Même si les deux albums précédents de Johnny Mafia étaient très convaincants, on n’attendait pas de leur part une bombe à la fois délicieusement sucrée et destructrice comme ce Sentimental. A écouter très fort en jouant de l’air guitar et en hurlant les refrains des chansons !
Le premier titre de Sentimental, le troisième album des rockers de Sens, Johnny Mafia, est étonnant : Split Tongue déploie l’énergie et la rage qui était celle des Pixies de Doolittle et de Bossa Nova, ni plus ni moins. A une époque où il est difficile de perpétuer la belle tradition du punk rock sans que des petits malins comme nous ne pointent des influences pour mieux déplorent le manque de créativité des nouveaux groupes, avouons qu’aller se frotter à l’héritage des Pixies est plutôt culotté, et pas si fréquent que ça !

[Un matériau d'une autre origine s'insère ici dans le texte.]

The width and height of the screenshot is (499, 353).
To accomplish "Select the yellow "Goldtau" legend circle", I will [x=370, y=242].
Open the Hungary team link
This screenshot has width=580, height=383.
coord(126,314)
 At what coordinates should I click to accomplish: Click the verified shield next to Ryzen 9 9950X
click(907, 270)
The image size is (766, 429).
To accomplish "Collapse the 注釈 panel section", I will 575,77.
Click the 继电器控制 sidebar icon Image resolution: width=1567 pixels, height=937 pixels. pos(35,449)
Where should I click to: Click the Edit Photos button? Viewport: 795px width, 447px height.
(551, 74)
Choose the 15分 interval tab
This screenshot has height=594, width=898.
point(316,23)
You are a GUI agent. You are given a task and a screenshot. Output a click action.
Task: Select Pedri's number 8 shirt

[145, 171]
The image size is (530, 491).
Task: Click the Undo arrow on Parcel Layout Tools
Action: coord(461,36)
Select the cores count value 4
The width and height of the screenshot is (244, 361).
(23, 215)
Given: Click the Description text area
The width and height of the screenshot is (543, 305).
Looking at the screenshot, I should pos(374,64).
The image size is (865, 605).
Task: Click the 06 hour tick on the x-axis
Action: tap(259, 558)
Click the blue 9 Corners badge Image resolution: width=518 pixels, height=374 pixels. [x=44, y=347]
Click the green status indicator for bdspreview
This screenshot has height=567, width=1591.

On savait depuis leurs débuts que le gang de Johnny Mafia lorgnait plus vers les US que vers l’Angleterre, et que les années 90 constituaient une référence essentielle. Même si la dernière (intense) prestation scénique que nous avions pu voir du groupe – au festival Rock In the Barn en septembre dernier – dénotait plutôt une approche tantôt garage rock, tantôt punk californien, Sentimental ne saurait constituer une surprise complète. Non, ce qui étonne, et très favorablement, c’est la qualité mélodique de la plupart des compositions de l’album : là encore, ce mélange de surf-pop et de hurlements sur un tapis de guitares agressives s’inscrit dans la tradition établie par la bande à Black Francis, et on recommanderait bien aux lutins de Boston de reprendre sur scène une chanson aussi efficace que Aria, par exemple.
On note ainsi – sans que l’on puisse accuser le groupe du moindre adoucissement, attention ! – une capacité à composer et jouer des chansons parfaitement accrocheuses comme Love Me Love Me ou l’irrésistible TV & Disney, que l’on aura plaisir à chanter en chœur avec eux lorsqu’on pourra à nouveau pogoter devant une scène… en se faisant bien entendu détruire l’ouïe en même temps, sinon ce ne serait pas drôle.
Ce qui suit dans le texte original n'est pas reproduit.